Locate every line below that contains the word "muistaa" and copy it.

BEGIN

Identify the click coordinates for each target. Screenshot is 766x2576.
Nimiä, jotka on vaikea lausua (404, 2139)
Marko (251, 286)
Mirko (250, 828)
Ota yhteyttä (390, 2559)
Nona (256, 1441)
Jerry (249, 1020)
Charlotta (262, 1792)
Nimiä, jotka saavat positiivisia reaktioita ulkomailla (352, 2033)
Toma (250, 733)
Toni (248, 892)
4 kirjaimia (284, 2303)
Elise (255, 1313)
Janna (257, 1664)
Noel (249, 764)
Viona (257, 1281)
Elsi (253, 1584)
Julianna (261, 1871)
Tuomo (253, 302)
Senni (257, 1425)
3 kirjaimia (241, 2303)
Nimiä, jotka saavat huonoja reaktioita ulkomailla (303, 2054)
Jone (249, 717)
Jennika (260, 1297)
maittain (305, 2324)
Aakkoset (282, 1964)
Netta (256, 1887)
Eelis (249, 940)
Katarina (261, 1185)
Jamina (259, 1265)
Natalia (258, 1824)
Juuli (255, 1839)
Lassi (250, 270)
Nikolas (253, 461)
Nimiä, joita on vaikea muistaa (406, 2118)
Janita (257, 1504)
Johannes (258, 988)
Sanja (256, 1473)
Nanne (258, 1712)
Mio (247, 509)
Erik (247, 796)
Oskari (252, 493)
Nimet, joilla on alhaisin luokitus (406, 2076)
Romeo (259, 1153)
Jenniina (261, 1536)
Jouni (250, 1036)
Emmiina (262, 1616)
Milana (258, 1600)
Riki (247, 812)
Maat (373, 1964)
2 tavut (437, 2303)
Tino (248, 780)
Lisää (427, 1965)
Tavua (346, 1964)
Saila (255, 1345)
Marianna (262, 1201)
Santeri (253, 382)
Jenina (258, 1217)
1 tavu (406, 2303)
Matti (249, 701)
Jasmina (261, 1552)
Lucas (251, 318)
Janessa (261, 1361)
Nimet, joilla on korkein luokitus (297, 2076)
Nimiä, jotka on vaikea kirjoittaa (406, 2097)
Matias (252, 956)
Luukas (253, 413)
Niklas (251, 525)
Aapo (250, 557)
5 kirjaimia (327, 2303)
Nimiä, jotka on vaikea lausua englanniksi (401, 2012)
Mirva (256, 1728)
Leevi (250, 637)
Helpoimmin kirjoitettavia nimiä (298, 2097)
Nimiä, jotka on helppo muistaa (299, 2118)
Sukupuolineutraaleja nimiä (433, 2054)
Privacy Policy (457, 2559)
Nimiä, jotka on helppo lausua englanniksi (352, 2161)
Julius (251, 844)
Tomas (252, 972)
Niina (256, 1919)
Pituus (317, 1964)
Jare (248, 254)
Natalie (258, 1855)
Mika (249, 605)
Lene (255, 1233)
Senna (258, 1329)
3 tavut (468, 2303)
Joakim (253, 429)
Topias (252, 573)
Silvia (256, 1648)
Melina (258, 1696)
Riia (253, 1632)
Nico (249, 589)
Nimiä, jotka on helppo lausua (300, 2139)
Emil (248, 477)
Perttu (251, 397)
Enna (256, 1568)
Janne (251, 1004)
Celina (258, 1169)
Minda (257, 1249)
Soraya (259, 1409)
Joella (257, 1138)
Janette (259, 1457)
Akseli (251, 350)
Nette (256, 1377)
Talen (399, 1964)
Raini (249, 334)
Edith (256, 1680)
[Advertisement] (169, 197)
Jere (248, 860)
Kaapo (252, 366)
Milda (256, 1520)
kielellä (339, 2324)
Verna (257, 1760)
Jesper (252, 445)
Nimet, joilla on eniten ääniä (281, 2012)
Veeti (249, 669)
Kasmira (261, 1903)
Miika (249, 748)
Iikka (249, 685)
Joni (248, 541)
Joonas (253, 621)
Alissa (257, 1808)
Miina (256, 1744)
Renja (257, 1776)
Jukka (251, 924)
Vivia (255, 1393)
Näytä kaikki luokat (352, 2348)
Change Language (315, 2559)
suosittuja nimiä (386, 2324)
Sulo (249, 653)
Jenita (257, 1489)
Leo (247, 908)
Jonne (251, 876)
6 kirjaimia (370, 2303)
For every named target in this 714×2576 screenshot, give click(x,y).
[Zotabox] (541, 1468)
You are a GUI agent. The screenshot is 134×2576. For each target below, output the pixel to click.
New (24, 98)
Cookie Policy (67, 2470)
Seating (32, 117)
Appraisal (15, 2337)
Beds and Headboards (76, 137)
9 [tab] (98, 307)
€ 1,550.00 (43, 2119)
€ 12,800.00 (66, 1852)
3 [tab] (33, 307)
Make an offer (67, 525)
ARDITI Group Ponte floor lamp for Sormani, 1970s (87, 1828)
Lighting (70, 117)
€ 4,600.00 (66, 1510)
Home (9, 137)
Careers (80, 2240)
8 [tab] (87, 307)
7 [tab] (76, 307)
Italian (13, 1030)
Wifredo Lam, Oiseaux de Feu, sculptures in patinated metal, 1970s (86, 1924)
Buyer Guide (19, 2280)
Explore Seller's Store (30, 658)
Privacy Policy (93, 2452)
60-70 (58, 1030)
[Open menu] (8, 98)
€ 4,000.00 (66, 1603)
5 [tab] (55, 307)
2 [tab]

END

Output for this exercise -
Nimiä, joita on vaikea muistaa (406, 2118)
Nimiä, jotka on helppo muistaa (299, 2118)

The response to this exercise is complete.